**DIRECTIONS:** Output the listing exactly, without its pictures.

__________________________________________________

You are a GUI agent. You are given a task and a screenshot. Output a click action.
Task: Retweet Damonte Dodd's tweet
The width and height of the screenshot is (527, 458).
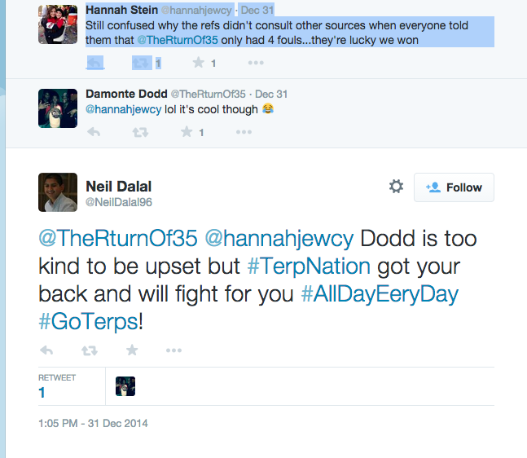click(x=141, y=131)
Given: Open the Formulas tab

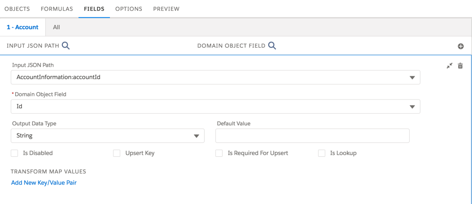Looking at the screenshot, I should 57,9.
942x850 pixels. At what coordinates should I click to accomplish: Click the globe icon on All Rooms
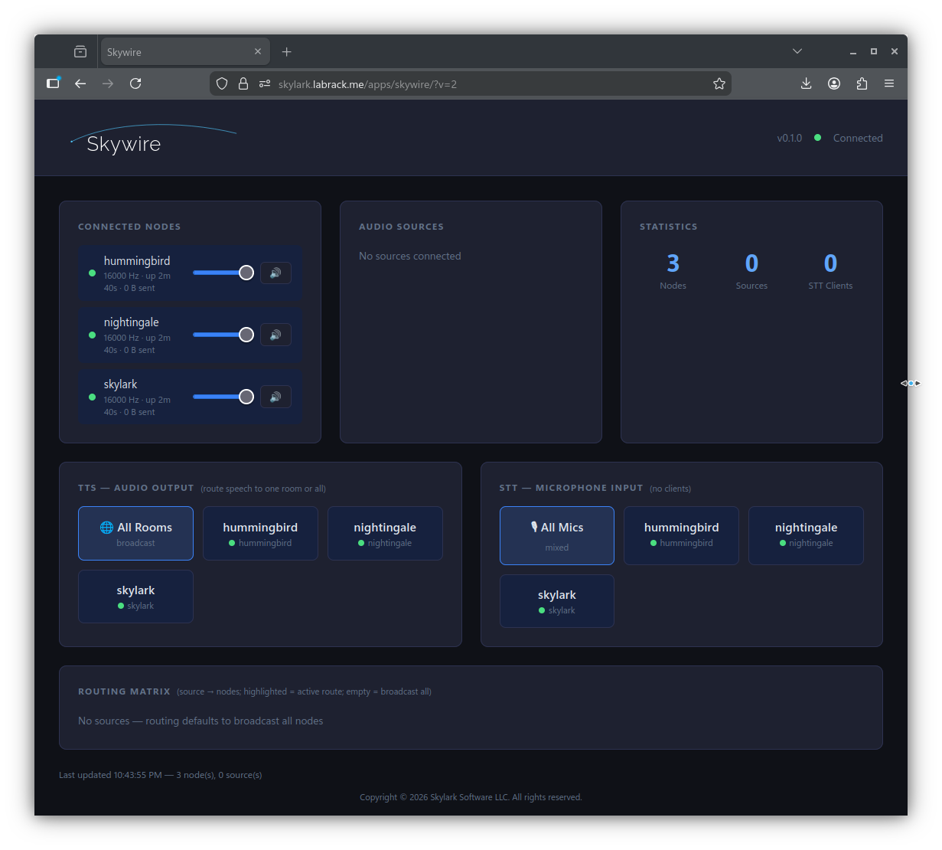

__________________________________________________

**SOLUTION:**
You are a GUI agent. You are given a task and a screenshot. Output a click action.
Task: Retweet Damonte Dodd's tweet
The width and height of the screenshot is (527, 458).
click(x=141, y=131)
Given: Open the Formulas tab

Looking at the screenshot, I should 57,9.
942x850 pixels. At what coordinates should I click to accomplish: Click the globe icon on All Rooms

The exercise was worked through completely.